Opinion
2012-UP-319
05-30-2012
Appellate Defender LaNelle Cantey DuRant, of Columbia, for Appellant. Attorney General Alan Wilson, Chief Deputy Attorney General John W. McIntosh, Senior Assistant Deputy Attorney General Salley W. Elliott, and Assistant Deputy Attorney General David Spencer, all of Columbia; and Solicitor Jerry W. Peace, of Greenwood, for Respondent.
Unpublished Opinion
Submitted May 1, 2012
Appeal From Newberry County Eugene C. Griffith, Jr., Circuit Court Judge
Appellate Defender LaNelle Cantey DuRant, of Columbia, for Appellant.
Attorney General Alan Wilson, Chief Deputy Attorney General John W. McIntosh, Senior Assistant Deputy Attorney General Salley W. Elliott, and Assistant Deputy Attorney General David Spencer, all of Columbia; and Solicitor Jerry W. Peace, of Greenwood, for Respondent.
PER CURIAM
Ernest Antonio Evans appeals his convictions of conspiracy and shoplifting, third offense, arguing the trial court erred in (1) denying his directed verdict motion on the conspiracy charge and (2) proceeding with Evans's trial for the felony of shoplifting, third offense, when he was indicted for shoplifting in violation of section 16-13-110 of the South Carolina Code (2003), which is a misdemeanor. We affirm.
We decide this case without oral argument pursuant to Rule 215, SCACR.
1. We hold the trial court properly denied Evans's motion for a directed verdict on the conspiracy charge. Criminal conspiracy is defined as "a combination between two or more persons for the purpose of accomplishing an unlawful object or lawful object by unlawful means." S.C. Code Ann. § 16-17-410 (2003). "The gravamen of conspiracy is an agreement or combination." State v. Stuckey, 347 S.C. 484, 502, 556 S.E.2d 403, 412 (Ct. App. 2001). "However, a formal agreement is not necessary to establish a conspiracy, as the conspiracy may be proven by circumstantial evidence and the conduct of the parties." Id. at 502-03, 556 S.E.2d at 412 (internal quotation marks omitted). "What is needed is proof they intended to act together for their shared mutual benefit within the scope of the conspiracy charged." Id. at 503, 556 S.E.2d at 412-13 (internal quotation marks and emphases omitted).
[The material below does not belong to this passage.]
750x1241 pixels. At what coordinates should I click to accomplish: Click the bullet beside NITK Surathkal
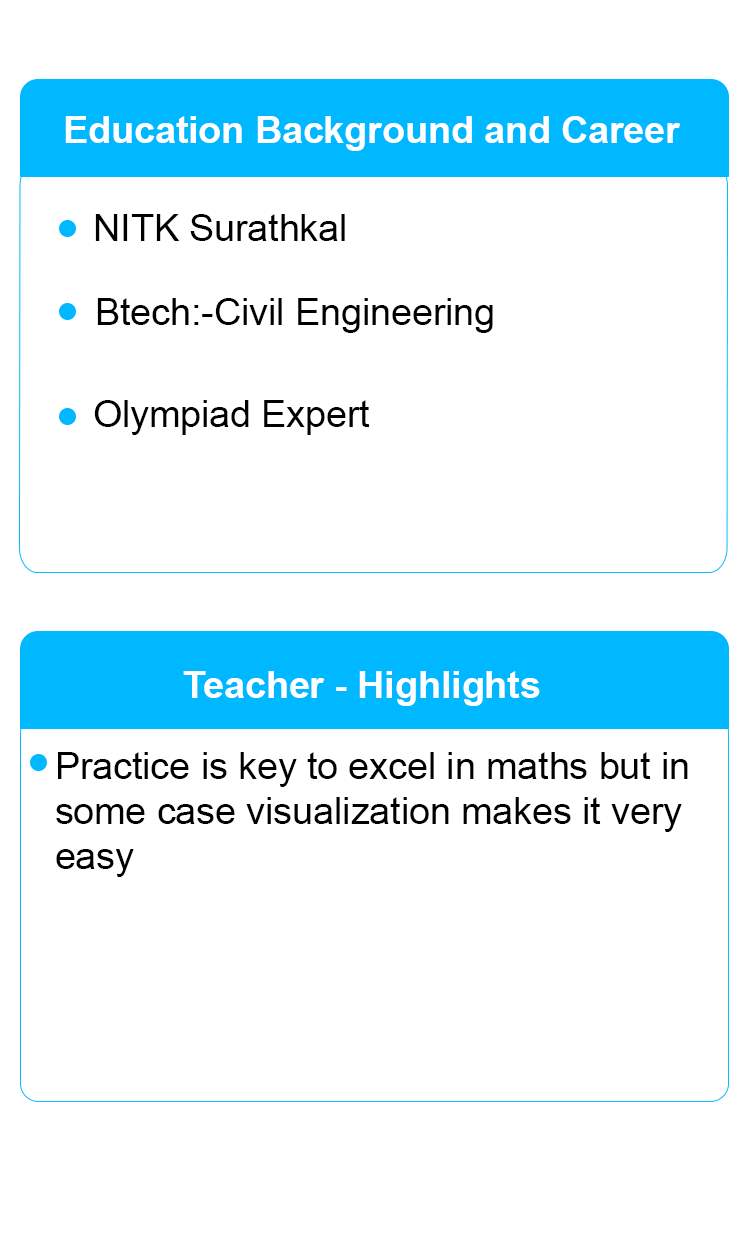(x=68, y=229)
In making this determination, "[t]he substantive crimes committed in furtherance of the conspiracy constitute circumstantial evidence of the existence of the conspiracy, its object, and scope." State v. Wilson, 315 S.C. 289, 294, 433 S.E.2d 864, 868 (1993). In the instant case, sufficient evidence supports a finding that Evans and his companion conspired to shoplift merchandise from the CVS store in Newberry, and the trial court properly denied his directed verdict motion. See State v. Weston, 367 S.C. 279, 292, 625 S.E.2d 641, 648 (2006) (holding when ruling on a motion for a directed verdict, the trial court is concerned with the existence or nonexistence of evidence, not its weight).
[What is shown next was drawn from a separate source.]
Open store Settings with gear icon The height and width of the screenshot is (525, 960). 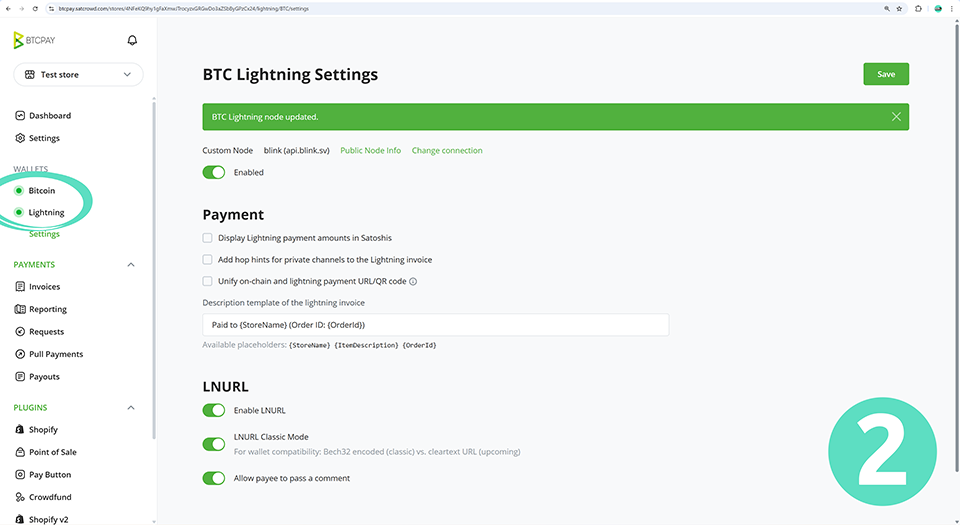click(43, 138)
2. We find Evans's argument challenging the sufficiency of the indictment for shoplifting is not preserved for appellate review. Our supreme court has "held that the concepts of subject matter jurisdiction and sufficiency of an indictment are distinct." State v. Dickerson, 395 S.C. 101, 119, 716 S.E.2d 895, 905 (2011); see also United States v. Cotton, 535 U.S. 625 (2002) (holding that a defective indictment does not deprive a court of jurisdiction). Accordingly, "if an indictment is challenged as insufficient or defective, the defendant must raise that issue before the jury is sworn and not afterwards." State v. Gentry, 363 S.C. 93, 101, 610 S.E.2d 494, 499 (2005). Because Evans did not challenge the sufficiency of his indictment at any point during trial and, in fact, stipulated that the court "ha[d] jurisdiction over third offense [shoplifting, ]" his instant argument is not preserved for our review.
Further, even if Evans's argument were preserved, we would affirm. See Carter v. State, 3 29 S.C. 355, 362-63, 495 S.E.2d 773, 777 (1998) ("An indictment is sufficient if the offense is stated with sufficient certainty and particularity to enable the court to know what judgment to pronounce, and the defendant to know what he is called upon to answer and whether he may plead an acquittal or conviction thereon."); State v. Scriven, 339 S.C. 333, 337-38, 529 S.E.2d 71, 73 (Ct. App. 2000) ("Where a statute increases the punishment for a second or subsequent offense, the allegation that the offense charged in the indictment was of that character is unnecessary.").
AFFIRMED.
PIEPER, KONDUROS, and GEATHERS, JJ., concur.